For the identification of an IC-compliant multivariable model, a number of DOEs was presented that directly incorporated IC in the formulation of the problem. These IC-optimal designs address a number of cases of practical importance, depending on the kind of input and/or output constraints to be satisfied during an experiment and on prior knowledge about a process available before experimentation.

Solutions of corresponding DOE problems can be obtained either analytically or numerically, depending on the problem formulation for each case.

6. Future Work

Additional features to the DOE problems presented in this paper can be investigated, including the following.

• Design of rotated PRBS inputs using a multivariable dynamic model rather than steady-state gain matrix for adaptive rotated DOE (cf. Section 3.8).
• Extension of the adaptive DOE framework to incorporate various chance constraints on outputs (cf.

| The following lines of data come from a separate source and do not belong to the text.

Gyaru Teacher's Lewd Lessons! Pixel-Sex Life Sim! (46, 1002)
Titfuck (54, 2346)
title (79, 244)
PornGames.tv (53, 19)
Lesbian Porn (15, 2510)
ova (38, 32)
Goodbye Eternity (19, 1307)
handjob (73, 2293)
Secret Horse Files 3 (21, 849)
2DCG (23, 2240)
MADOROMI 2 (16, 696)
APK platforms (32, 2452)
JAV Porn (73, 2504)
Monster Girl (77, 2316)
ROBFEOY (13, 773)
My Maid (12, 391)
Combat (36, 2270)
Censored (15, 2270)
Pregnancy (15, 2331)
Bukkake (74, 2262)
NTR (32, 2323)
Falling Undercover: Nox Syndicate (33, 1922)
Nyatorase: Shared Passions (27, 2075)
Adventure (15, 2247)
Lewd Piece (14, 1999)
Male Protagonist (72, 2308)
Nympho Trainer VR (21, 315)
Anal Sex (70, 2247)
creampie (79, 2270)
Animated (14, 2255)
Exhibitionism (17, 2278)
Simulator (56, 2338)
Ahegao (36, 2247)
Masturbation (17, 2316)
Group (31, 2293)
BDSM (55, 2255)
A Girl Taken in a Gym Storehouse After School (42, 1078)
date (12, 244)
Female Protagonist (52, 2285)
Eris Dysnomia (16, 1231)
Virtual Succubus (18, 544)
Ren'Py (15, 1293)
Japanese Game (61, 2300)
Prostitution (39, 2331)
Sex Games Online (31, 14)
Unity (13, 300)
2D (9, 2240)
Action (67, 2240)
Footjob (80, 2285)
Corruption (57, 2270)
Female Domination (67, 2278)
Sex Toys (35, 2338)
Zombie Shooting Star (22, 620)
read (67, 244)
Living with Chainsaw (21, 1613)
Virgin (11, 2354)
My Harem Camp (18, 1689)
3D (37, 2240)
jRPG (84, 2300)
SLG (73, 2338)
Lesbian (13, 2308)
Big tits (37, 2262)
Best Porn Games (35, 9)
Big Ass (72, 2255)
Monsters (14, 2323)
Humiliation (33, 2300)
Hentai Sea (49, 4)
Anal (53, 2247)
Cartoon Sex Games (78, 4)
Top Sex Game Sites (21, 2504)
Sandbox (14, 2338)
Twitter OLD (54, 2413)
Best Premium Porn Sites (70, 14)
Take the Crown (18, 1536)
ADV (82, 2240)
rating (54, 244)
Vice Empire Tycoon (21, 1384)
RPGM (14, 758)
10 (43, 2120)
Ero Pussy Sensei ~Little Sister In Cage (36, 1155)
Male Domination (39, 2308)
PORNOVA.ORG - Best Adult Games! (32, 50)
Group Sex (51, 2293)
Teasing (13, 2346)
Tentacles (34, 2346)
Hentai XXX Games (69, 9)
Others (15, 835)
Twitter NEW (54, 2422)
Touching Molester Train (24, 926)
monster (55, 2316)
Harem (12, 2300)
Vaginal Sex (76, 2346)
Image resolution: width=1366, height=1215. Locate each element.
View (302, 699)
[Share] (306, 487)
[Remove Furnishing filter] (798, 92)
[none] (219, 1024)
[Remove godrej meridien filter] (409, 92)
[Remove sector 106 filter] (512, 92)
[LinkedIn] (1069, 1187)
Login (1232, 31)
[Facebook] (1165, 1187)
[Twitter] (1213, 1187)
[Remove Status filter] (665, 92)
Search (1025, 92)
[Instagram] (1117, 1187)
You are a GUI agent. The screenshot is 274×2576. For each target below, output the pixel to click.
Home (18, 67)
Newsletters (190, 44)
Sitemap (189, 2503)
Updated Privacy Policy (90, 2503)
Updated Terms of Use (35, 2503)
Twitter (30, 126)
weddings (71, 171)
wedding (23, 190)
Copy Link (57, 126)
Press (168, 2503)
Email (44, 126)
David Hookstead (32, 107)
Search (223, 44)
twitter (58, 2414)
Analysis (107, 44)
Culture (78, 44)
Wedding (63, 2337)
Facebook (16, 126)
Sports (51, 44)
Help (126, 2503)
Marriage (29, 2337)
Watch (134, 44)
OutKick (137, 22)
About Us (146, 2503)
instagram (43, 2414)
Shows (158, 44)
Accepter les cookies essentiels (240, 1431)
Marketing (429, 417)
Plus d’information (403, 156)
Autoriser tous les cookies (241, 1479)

Section 3.8).
• Extension of IC-optimal design framework to incorporate constraints on inputs and/or outputs in the time domain (cf. Section 4.4, Section 4.5 and Section 4.6).
• Extend the MPCI framework of simultaneous model predictive control and identification [46] by incorporating the IC condition directly in the closed-loop objective function.
• Investigate the underlying theoretical reasons for agreement or disagreement between IC-optimal and D-optimal designs (cf. Section 4.4, Section 4.5 and Section 4.6).
• Extension of the IC-optimal DOE framework to other dynamic model forms such as state-space identified by the prediction-error or and SI method (cf. Section 4.5).
• Extension of IC-optimal design framework to incorporate partial knowledge in the form of inequality constraints (cf. Section 4.6).
• Extension of IC-optimal DOE to other kinds of IC, such as decentralized integral controllability (DIC) [39].